Why is acceleration defined in terms of velocity in this equation?

Question

I am having an issue understanding this mathematical modeling of an electromagnetic braking system.

I have this equation where z is the position and t the time,

$\frac{d^2z}{dt^2} = g - \frac{RL\lambda^2}{am\pi} \frac{z^2}{(z^2+4a^2)^5} \frac{dz}{dt}$

$\frac{d^2z}{dt^2}$ as far as I understand is the acceleration.

What I don't understand is why the acceleration (second derivative) is defined in terms of the velocity (first derivative)?

I am trying to graph the acceleration over time but I can't because I don't know the equation for velocity.

I hope I made myself clear; I'm having a hard time with this assignment.

Answer 1

You also don't know how position changes over time and you need both, velocity and position, to plot your graph.

The equation you wrote is differential equation and need to be solved first for function z(t), possibly by numerical methods.
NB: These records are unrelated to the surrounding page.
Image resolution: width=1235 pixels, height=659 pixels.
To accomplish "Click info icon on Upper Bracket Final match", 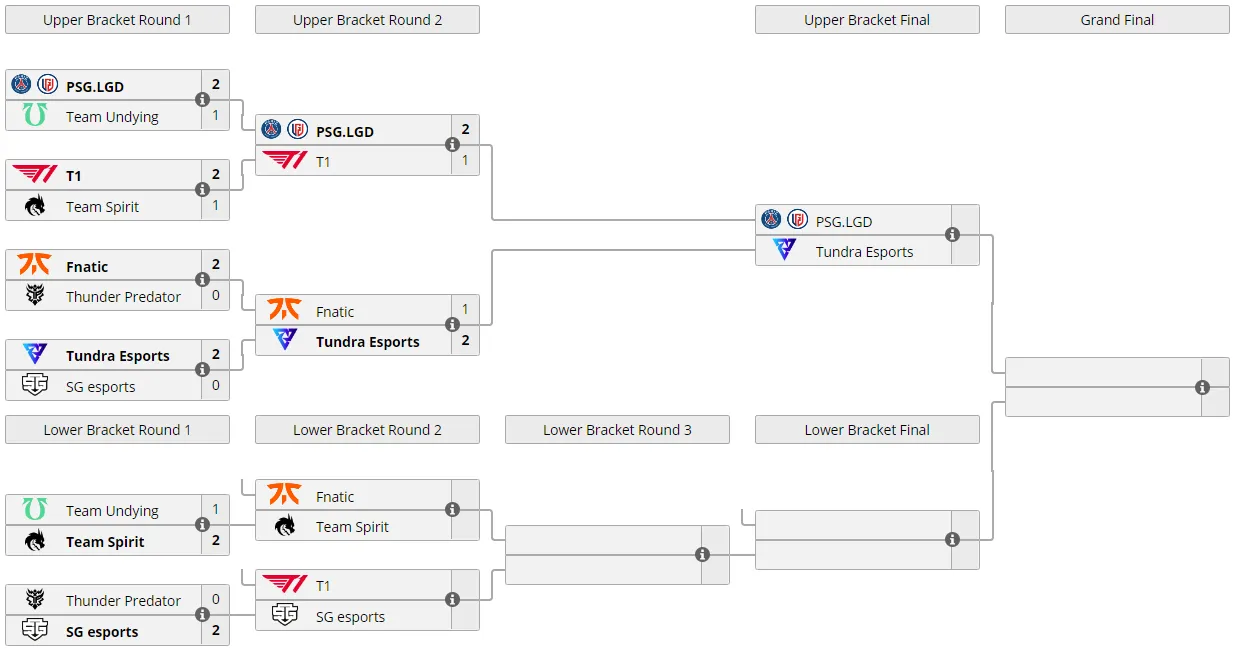I will coord(952,235).
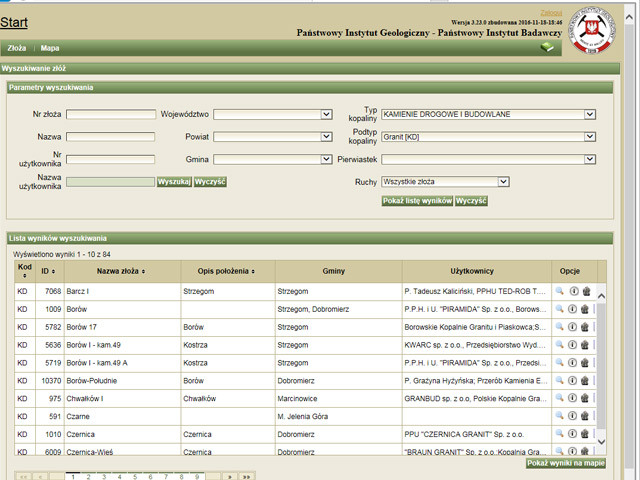Click the green book help icon
Viewport: 640px width, 480px height.
(546, 47)
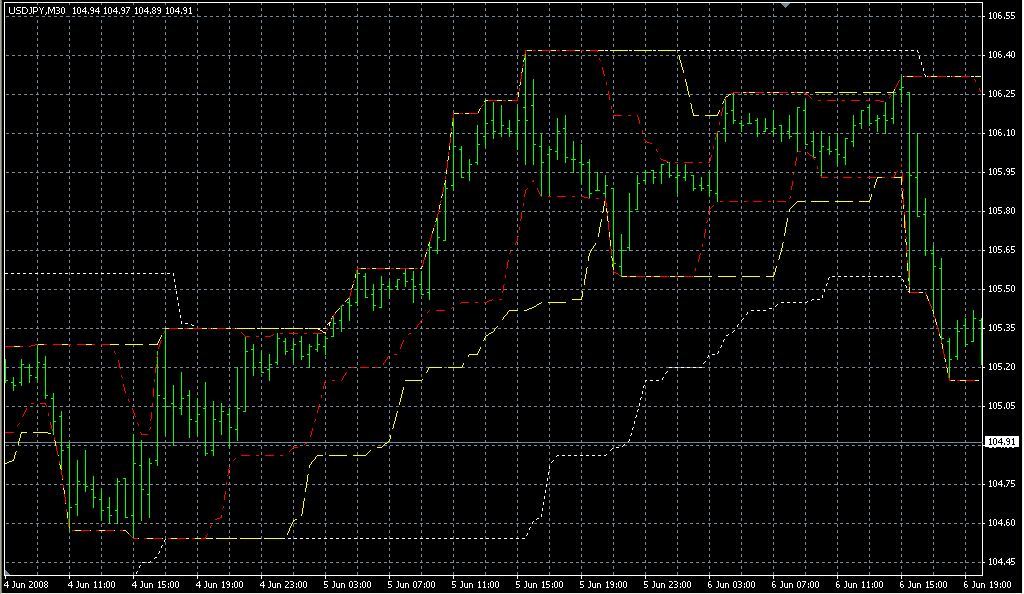The height and width of the screenshot is (594, 1024).
Task: Click the 106.55 price scale label
Action: (1001, 17)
Once you know this, you can compute your derivatives you are interested in and plot them in a graph.

Answer 2

It is hard to know without properly defining all the terms in your question and possibly a sketch to go with.

However, I should imagine it is due to Faraday's law of induction. The rate of change of magnetic flux in the electromagnetic braking system will then be proportional to the velocity of the carriage (I'm assuming this is an elevator question as you have $g$ the acceleration due to gravity.), this will provide a braking force which decelerates the carriage.